── THE DATA

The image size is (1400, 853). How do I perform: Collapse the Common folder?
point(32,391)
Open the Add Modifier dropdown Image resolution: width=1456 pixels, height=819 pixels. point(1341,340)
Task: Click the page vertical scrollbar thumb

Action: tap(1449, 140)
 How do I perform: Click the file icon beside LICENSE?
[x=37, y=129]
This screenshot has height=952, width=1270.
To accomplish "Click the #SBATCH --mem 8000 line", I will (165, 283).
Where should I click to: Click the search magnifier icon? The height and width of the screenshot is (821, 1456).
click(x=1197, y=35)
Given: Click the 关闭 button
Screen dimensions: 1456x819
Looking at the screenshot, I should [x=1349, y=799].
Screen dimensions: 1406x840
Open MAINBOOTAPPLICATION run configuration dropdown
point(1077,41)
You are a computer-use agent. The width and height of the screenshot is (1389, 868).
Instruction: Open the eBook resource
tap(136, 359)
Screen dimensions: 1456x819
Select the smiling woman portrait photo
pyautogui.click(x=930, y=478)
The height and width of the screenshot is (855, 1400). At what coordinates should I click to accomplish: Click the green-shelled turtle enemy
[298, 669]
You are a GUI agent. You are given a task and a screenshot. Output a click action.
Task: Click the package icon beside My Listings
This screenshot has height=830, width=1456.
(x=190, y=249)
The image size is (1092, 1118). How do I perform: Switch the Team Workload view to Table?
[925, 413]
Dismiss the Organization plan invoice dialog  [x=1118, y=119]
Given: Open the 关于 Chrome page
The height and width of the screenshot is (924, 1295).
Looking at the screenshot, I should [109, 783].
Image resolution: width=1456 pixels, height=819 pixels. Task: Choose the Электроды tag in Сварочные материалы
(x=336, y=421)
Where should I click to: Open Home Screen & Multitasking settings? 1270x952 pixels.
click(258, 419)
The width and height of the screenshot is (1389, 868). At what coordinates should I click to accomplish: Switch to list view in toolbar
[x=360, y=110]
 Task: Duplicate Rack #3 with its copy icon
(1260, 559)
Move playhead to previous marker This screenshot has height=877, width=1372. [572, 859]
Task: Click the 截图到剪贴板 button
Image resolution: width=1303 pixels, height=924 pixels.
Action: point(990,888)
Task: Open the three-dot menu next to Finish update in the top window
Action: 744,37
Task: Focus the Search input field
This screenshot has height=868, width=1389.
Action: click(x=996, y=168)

────

» **EXERCISE OBJECTIVE**:
Write the material out again word for word.

» **SOLUTION TO THIS EXERCISE**:
The image size is (1400, 853). How do I perform: Collapse the Common folder?
point(32,391)
Open the Add Modifier dropdown Image resolution: width=1456 pixels, height=819 pixels. point(1341,340)
Task: Click the page vertical scrollbar thumb

Action: tap(1449, 140)
 How do I perform: Click the file icon beside LICENSE?
[x=37, y=129]
This screenshot has height=952, width=1270.
To accomplish "Click the #SBATCH --mem 8000 line", I will (165, 283).
Where should I click to: Click the search magnifier icon? The height and width of the screenshot is (821, 1456).
click(x=1197, y=35)
Given: Click the 关闭 button
Screen dimensions: 1456x819
Looking at the screenshot, I should [x=1349, y=799].
Screen dimensions: 1406x840
Open MAINBOOTAPPLICATION run configuration dropdown
point(1077,41)
You are a computer-use agent. The width and height of the screenshot is (1389, 868).
Instruction: Open the eBook resource
tap(136, 359)
Screen dimensions: 1456x819
Select the smiling woman portrait photo
pyautogui.click(x=930, y=478)
The height and width of the screenshot is (855, 1400). At what coordinates should I click to accomplish: Click the green-shelled turtle enemy
[298, 669]
You are a GUI agent. You are given a task and a screenshot. Output a click action.
Task: Click the package icon beside My Listings
This screenshot has height=830, width=1456.
(x=190, y=249)
The image size is (1092, 1118). How do I perform: Switch the Team Workload view to Table?
[925, 413]
Dismiss the Organization plan invoice dialog  [x=1118, y=119]
Given: Open the 关于 Chrome page
The height and width of the screenshot is (924, 1295).
Looking at the screenshot, I should [109, 783].
Image resolution: width=1456 pixels, height=819 pixels. Task: Choose the Электроды tag in Сварочные материалы
(x=336, y=421)
Where should I click to: Open Home Screen & Multitasking settings? 1270x952 pixels.
click(258, 419)
The width and height of the screenshot is (1389, 868). At what coordinates should I click to accomplish: Switch to list view in toolbar
[x=360, y=110]
 Task: Duplicate Rack #3 with its copy icon
(1260, 559)
Move playhead to previous marker This screenshot has height=877, width=1372. [572, 859]
Task: Click the 截图到剪贴板 button
Image resolution: width=1303 pixels, height=924 pixels.
Action: point(990,888)
Task: Open the three-dot menu next to Finish update in the top window
Action: 744,37
Task: Focus the Search input field
This screenshot has height=868, width=1389.
Action: click(x=996, y=168)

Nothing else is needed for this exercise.